Most of us know nothing about the stock market so we think our best bet would be to take the advice of analysts to decide what stocks to invest in.
That is logical and rational reasoning, but not good for making money on the stock market.
It turns out: the advice of analysts will cost you.
Here’s the point:
Research has found that the surest way to make money, is to invest in shares least favored by analysts, reports the Daily Mail.
In fact, over the last 35 years, investing in the 10% of U.S. stocks analysts were most pessimistic about would have yielded a staggering 15% a year.
On the other hand, investing in stocks analysts were most optimistic about would have yielded a miserly 3%.
Research by Nicola Gennaioli and his team at Bocconi University, Italy, found that over the last thirty-five years, investing in the 10% of U.S. stocks analysts were most optimistic about would have yielded an average of only 3% a year.
In the video below Porf.

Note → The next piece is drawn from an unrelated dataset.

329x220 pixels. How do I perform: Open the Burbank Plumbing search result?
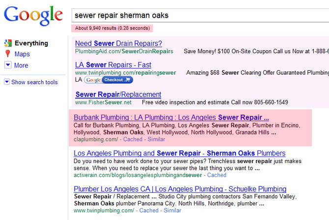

Gennaioli explains this puzzling phenomenon and others like booms and busts in the volume of credit and interest rate spreads as well as the unwillingness of women to compete in mathematics.
Prof. Gennaioli and his colleagues use cognitive sciences and the Kahneman and Tversky’s concept of representativeness to explain why decision makers often make such big mistakes.
According to this view, decision makers give too much weight or value to the representative features of a group or a phenomenon. Representative features are those that occur more frequently in the group than in a baseline reference group.
Here is an easy example Prof. Gennaioli gives to explain the idea.
“In a classical example, we tend to think of Irishmen as redheads because red hair is much more frequent among Irishmen than among the rest of the world,” Prof. Gennaioli says. “Nevertheless, only 10 percent of Irishmen are redheads.
How does this translate to analysts who make mistakes when they predict which shares will go up?
Analysts monitor the earnings growth of firms and when they notice that a firm shows sharp earnings growth, they draw the conclusion that the firm will be the next Google.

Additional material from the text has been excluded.